BEGIN GIVEN INFORMATION

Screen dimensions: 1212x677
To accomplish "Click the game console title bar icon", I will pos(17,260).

END GIVEN INFORMATION
BEGIN GIVEN INFORMATION

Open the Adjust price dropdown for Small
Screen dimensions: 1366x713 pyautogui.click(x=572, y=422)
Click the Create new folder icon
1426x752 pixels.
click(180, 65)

END GIVEN INFORMATION

YOUR INSTRUCTIONS
When the entries above show the word "icon" in a line, copy that line out.

EXPECTED OUTPUT
To accomplish "Click the game console title bar icon", I will pos(17,260).
Click the Create new folder icon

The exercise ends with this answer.